En 2001, celui-ci place Jun’ichiro Koizumi au poste de Premier ministre pour plus de cinq ans. Il entreprend des réformes, privatisant la poste japonaise par exemple et réorganisant le système bancaire japonais présenté comme un des responsables de la dépression économique que connaît le Japon depuis le début des années 90. En 10 ans la bourse a en effet perdu près de la moitié de sa valeur et le chômage a doublé, dépassant les 5% en 2002. Mais les réformes ne portent pas leurs fruits et le Jiminto connaît une nouvelle défaite en 2009, laissant la place au Parti Démocrate.
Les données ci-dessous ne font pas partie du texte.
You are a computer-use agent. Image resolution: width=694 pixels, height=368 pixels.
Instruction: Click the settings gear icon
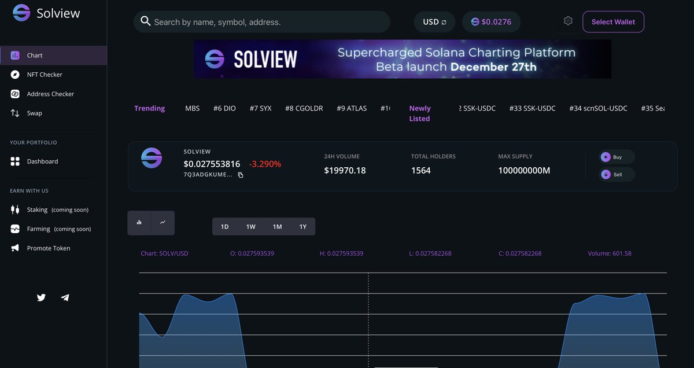click(x=567, y=20)
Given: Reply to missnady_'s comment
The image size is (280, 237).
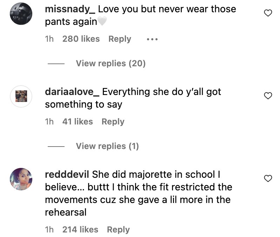Looking at the screenshot, I should click(x=120, y=39).
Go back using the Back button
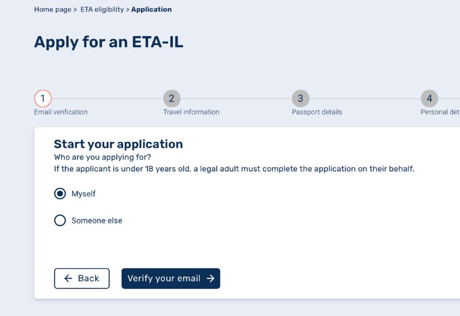 coord(82,279)
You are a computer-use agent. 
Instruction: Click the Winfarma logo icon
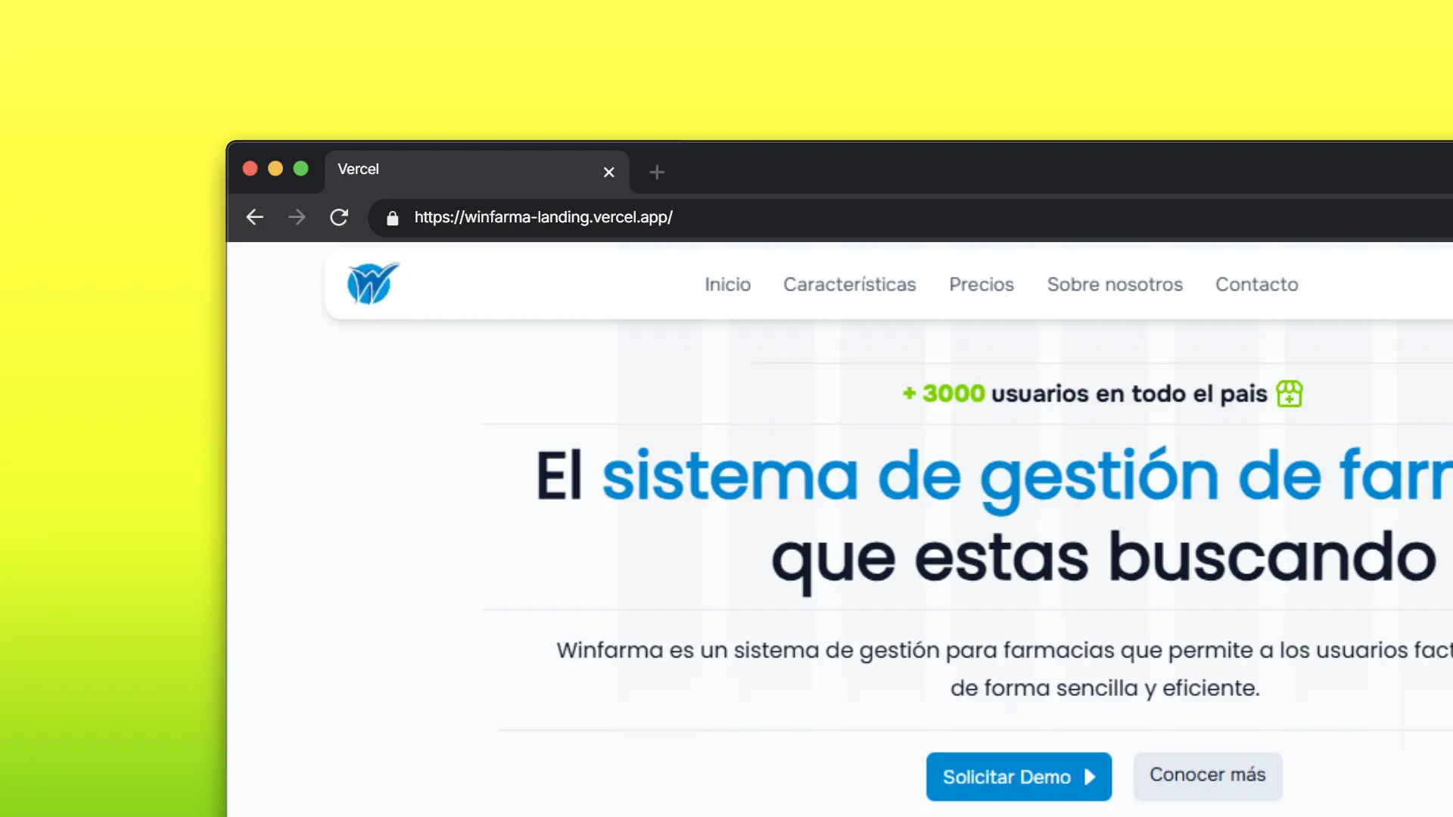point(372,284)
Le 11 mars 2011, le grand tremblement de terre du Tohoku fait plus de 20 000 morts et sa gestion ainsi que celle de la catastrophe de Fukushima sont reprochées aux gouvernements de Naoto Kan et Yoshihiko Noda. Aux élections de décembre 2012, le Jiminto revient au pouvoir et place de nouveau Shinzo Abe à la tête du gouvernement. Dans un contexte de tensions avec la Chine et les Corées autour notamment des îlots de Senkaku et Takeshima, ou sur le passé militaire du Japon, Shinzo Abe entreprend alors une politique nationaliste avec pour objectif la révision de la Constitution de 1946 et notamment de son article 9, celui qui empêche le pays de faire la guerre.